AIM OF THE TASK:
The listing is to be printed in full, exactly as given.

━━━━━ MATERIAL FOR THIS TASK

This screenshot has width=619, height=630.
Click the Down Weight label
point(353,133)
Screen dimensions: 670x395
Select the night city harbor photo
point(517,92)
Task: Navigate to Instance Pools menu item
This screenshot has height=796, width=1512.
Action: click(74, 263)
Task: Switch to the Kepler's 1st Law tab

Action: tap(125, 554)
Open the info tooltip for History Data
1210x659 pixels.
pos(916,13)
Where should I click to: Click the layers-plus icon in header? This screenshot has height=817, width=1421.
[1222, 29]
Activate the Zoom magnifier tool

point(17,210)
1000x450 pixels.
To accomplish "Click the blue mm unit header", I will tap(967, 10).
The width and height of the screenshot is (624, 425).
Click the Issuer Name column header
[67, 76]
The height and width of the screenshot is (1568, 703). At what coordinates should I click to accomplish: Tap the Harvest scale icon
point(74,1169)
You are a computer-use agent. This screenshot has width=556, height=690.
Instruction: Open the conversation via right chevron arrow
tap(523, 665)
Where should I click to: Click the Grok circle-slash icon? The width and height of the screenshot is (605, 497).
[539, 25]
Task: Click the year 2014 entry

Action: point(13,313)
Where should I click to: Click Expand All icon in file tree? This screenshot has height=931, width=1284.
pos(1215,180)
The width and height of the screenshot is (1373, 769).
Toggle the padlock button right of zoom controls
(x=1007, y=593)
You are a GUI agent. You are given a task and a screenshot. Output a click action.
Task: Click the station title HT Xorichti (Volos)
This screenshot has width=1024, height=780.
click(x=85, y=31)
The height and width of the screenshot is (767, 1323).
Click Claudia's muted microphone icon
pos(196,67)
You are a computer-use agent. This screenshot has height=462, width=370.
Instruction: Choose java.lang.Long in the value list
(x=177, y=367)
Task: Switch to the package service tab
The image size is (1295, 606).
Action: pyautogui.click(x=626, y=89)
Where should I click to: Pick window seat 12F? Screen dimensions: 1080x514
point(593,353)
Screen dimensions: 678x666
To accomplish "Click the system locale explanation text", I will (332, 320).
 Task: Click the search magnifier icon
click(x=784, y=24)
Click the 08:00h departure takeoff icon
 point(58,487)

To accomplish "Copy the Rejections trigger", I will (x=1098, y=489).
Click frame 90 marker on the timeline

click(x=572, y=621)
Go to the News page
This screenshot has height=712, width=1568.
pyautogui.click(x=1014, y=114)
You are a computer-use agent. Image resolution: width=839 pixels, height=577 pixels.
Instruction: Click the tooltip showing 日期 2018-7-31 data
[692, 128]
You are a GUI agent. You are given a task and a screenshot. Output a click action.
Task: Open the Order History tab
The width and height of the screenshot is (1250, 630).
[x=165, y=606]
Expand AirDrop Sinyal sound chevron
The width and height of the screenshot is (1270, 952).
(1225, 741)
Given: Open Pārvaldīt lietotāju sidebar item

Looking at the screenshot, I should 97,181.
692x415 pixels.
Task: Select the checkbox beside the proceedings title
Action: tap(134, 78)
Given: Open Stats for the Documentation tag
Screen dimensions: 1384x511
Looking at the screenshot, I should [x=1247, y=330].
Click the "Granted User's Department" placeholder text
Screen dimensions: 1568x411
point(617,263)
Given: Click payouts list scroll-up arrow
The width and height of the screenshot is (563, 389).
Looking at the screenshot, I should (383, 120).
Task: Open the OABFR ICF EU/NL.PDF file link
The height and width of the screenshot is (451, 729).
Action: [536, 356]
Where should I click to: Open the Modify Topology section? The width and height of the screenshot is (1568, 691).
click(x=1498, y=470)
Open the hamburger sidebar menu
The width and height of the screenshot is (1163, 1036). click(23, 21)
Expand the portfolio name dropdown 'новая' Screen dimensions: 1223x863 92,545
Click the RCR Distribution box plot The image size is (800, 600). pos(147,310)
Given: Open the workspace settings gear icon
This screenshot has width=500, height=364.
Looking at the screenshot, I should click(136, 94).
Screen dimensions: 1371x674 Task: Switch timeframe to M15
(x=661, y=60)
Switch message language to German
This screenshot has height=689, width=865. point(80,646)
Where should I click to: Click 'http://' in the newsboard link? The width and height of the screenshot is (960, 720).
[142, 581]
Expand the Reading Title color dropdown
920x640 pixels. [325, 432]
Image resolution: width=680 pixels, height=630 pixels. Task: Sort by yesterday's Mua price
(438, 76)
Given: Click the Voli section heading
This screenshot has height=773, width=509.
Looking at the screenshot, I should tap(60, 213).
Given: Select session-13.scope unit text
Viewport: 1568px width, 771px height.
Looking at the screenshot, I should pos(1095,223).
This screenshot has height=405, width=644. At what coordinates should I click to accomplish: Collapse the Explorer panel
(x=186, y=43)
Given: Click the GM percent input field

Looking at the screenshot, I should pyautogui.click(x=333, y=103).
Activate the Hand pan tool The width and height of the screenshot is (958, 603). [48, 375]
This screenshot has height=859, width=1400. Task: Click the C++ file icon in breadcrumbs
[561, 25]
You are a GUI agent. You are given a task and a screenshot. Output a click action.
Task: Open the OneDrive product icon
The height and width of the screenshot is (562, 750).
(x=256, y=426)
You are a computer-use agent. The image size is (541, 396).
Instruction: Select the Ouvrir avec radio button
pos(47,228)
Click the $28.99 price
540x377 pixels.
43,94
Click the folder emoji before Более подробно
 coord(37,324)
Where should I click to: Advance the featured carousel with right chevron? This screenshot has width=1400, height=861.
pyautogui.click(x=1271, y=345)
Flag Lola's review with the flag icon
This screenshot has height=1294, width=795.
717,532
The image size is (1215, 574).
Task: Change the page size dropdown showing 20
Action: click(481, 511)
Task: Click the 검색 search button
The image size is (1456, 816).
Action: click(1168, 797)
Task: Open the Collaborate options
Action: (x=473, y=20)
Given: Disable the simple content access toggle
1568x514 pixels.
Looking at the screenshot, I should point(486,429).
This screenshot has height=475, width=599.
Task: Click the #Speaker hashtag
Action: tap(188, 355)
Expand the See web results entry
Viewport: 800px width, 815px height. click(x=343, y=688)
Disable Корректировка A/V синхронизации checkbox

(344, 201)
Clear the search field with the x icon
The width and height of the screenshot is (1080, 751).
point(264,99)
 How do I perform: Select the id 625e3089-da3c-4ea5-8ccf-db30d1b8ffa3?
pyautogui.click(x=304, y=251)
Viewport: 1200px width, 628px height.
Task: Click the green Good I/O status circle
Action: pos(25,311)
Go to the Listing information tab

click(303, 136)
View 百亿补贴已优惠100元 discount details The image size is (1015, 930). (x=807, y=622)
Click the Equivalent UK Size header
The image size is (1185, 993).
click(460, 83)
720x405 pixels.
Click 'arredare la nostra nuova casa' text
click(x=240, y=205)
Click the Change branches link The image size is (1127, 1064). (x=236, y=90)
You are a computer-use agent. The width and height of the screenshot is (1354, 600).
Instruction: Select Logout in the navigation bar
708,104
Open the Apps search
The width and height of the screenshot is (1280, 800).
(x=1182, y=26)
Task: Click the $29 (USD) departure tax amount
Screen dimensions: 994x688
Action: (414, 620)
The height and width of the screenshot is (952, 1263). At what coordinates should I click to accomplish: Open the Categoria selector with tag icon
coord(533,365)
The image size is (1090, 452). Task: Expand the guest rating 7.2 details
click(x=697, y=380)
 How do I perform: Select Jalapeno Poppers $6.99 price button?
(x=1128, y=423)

━━━━━━━━━━

ANSWER TO THIS PROBLEM:
This screenshot has width=619, height=630.
Click the Down Weight label
point(353,133)
Screen dimensions: 670x395
Select the night city harbor photo
point(517,92)
Task: Navigate to Instance Pools menu item
This screenshot has height=796, width=1512.
Action: click(74, 263)
Task: Switch to the Kepler's 1st Law tab

Action: tap(125, 554)
Open the info tooltip for History Data
1210x659 pixels.
pos(916,13)
Where should I click to: Click the layers-plus icon in header? This screenshot has height=817, width=1421.
[1222, 29]
Activate the Zoom magnifier tool

point(17,210)
1000x450 pixels.
To accomplish "Click the blue mm unit header", I will tap(967, 10).
The width and height of the screenshot is (624, 425).
Click the Issuer Name column header
[67, 76]
The height and width of the screenshot is (1568, 703). At what coordinates should I click to accomplish: Tap the Harvest scale icon
point(74,1169)
You are a computer-use agent. This screenshot has width=556, height=690.
Instruction: Open the conversation via right chevron arrow
tap(523, 665)
Where should I click to: Click the Grok circle-slash icon? The width and height of the screenshot is (605, 497).
[539, 25]
Task: Click the year 2014 entry

Action: point(13,313)
Where should I click to: Click Expand All icon in file tree? This screenshot has height=931, width=1284.
pos(1215,180)
The width and height of the screenshot is (1373, 769).
Toggle the padlock button right of zoom controls
(x=1007, y=593)
You are a GUI agent. You are given a task and a screenshot. Output a click action.
Task: Click the station title HT Xorichti (Volos)
This screenshot has width=1024, height=780.
click(x=85, y=31)
The height and width of the screenshot is (767, 1323).
Click Claudia's muted microphone icon
pos(196,67)
You are a computer-use agent. This screenshot has height=462, width=370.
Instruction: Choose java.lang.Long in the value list
(x=177, y=367)
Task: Switch to the package service tab
The image size is (1295, 606).
Action: pyautogui.click(x=626, y=89)
Where should I click to: Pick window seat 12F? Screen dimensions: 1080x514
point(593,353)
Screen dimensions: 678x666
To accomplish "Click the system locale explanation text", I will (332, 320).
 Task: Click the search magnifier icon
click(x=784, y=24)
Click the 08:00h departure takeoff icon
 point(58,487)

To accomplish "Copy the Rejections trigger", I will (x=1098, y=489).
Click frame 90 marker on the timeline

click(x=572, y=621)
Go to the News page
This screenshot has height=712, width=1568.
pyautogui.click(x=1014, y=114)
You are a computer-use agent. Image resolution: width=839 pixels, height=577 pixels.
Instruction: Click the tooltip showing 日期 2018-7-31 data
[692, 128]
You are a GUI agent. You are given a task and a screenshot. Output a click action.
Task: Open the Order History tab
The width and height of the screenshot is (1250, 630).
[x=165, y=606]
Expand AirDrop Sinyal sound chevron
The width and height of the screenshot is (1270, 952).
(1225, 741)
Given: Open Pārvaldīt lietotāju sidebar item

Looking at the screenshot, I should 97,181.
692x415 pixels.
Task: Select the checkbox beside the proceedings title
Action: tap(134, 78)
Given: Open Stats for the Documentation tag
Screen dimensions: 1384x511
Looking at the screenshot, I should [x=1247, y=330].
Click the "Granted User's Department" placeholder text
Screen dimensions: 1568x411
point(617,263)
Given: Click payouts list scroll-up arrow
The width and height of the screenshot is (563, 389).
Looking at the screenshot, I should (383, 120).
Task: Open the OABFR ICF EU/NL.PDF file link
The height and width of the screenshot is (451, 729).
Action: [536, 356]
Where should I click to: Open the Modify Topology section? The width and height of the screenshot is (1568, 691).
click(x=1498, y=470)
Open the hamburger sidebar menu
The width and height of the screenshot is (1163, 1036). click(23, 21)
Expand the portfolio name dropdown 'новая' Screen dimensions: 1223x863 92,545
Click the RCR Distribution box plot The image size is (800, 600). pos(147,310)
Given: Open the workspace settings gear icon
This screenshot has width=500, height=364.
Looking at the screenshot, I should click(136, 94).
Screen dimensions: 1371x674 Task: Switch timeframe to M15
(x=661, y=60)
Switch message language to German
This screenshot has height=689, width=865. point(80,646)
Where should I click to: Click 'http://' in the newsboard link? The width and height of the screenshot is (960, 720).
[142, 581]
Expand the Reading Title color dropdown
920x640 pixels. [325, 432]
Image resolution: width=680 pixels, height=630 pixels. Task: Sort by yesterday's Mua price
(438, 76)
Given: Click the Voli section heading
This screenshot has height=773, width=509.
Looking at the screenshot, I should tap(60, 213).
Given: Select session-13.scope unit text
Viewport: 1568px width, 771px height.
Looking at the screenshot, I should pos(1095,223).
This screenshot has height=405, width=644. At what coordinates should I click to accomplish: Collapse the Explorer panel
(x=186, y=43)
Given: Click the GM percent input field

Looking at the screenshot, I should pyautogui.click(x=333, y=103).
Activate the Hand pan tool The width and height of the screenshot is (958, 603). [48, 375]
This screenshot has height=859, width=1400. Task: Click the C++ file icon in breadcrumbs
[561, 25]
You are a GUI agent. You are given a task and a screenshot. Output a click action.
Task: Open the OneDrive product icon
The height and width of the screenshot is (562, 750).
(x=256, y=426)
You are a computer-use agent. The image size is (541, 396).
Instruction: Select the Ouvrir avec radio button
pos(47,228)
Click the $28.99 price
540x377 pixels.
43,94
Click the folder emoji before Более подробно
 coord(37,324)
Where should I click to: Advance the featured carousel with right chevron? This screenshot has width=1400, height=861.
pyautogui.click(x=1271, y=345)
Flag Lola's review with the flag icon
This screenshot has height=1294, width=795.
717,532
The image size is (1215, 574).
Task: Change the page size dropdown showing 20
Action: click(481, 511)
Task: Click the 검색 search button
The image size is (1456, 816).
Action: click(1168, 797)
Task: Open the Collaborate options
Action: (x=473, y=20)
Given: Disable the simple content access toggle
1568x514 pixels.
Looking at the screenshot, I should point(486,429).
This screenshot has height=475, width=599.
Task: Click the #Speaker hashtag
Action: tap(188, 355)
Expand the See web results entry
Viewport: 800px width, 815px height. click(x=343, y=688)
Disable Корректировка A/V синхронизации checkbox

(344, 201)
Clear the search field with the x icon
The width and height of the screenshot is (1080, 751).
point(264,99)
 How do I perform: Select the id 625e3089-da3c-4ea5-8ccf-db30d1b8ffa3?
pyautogui.click(x=304, y=251)
Viewport: 1200px width, 628px height.
Task: Click the green Good I/O status circle
Action: pos(25,311)
Go to the Listing information tab

click(303, 136)
View 百亿补贴已优惠100元 discount details The image size is (1015, 930). (x=807, y=622)
Click the Equivalent UK Size header
The image size is (1185, 993).
click(460, 83)
720x405 pixels.
Click 'arredare la nostra nuova casa' text
click(x=240, y=205)
Click the Change branches link The image size is (1127, 1064). (x=236, y=90)
You are a computer-use agent. The width and height of the screenshot is (1354, 600).
Instruction: Select Logout in the navigation bar
708,104
Open the Apps search
The width and height of the screenshot is (1280, 800).
(x=1182, y=26)
Task: Click the $29 (USD) departure tax amount
Screen dimensions: 994x688
Action: (414, 620)
The height and width of the screenshot is (952, 1263). At what coordinates should I click to accomplish: Open the Categoria selector with tag icon
coord(533,365)
The image size is (1090, 452). Task: Expand the guest rating 7.2 details
click(x=697, y=380)
 How do I perform: Select Jalapeno Poppers $6.99 price button?
(x=1128, y=423)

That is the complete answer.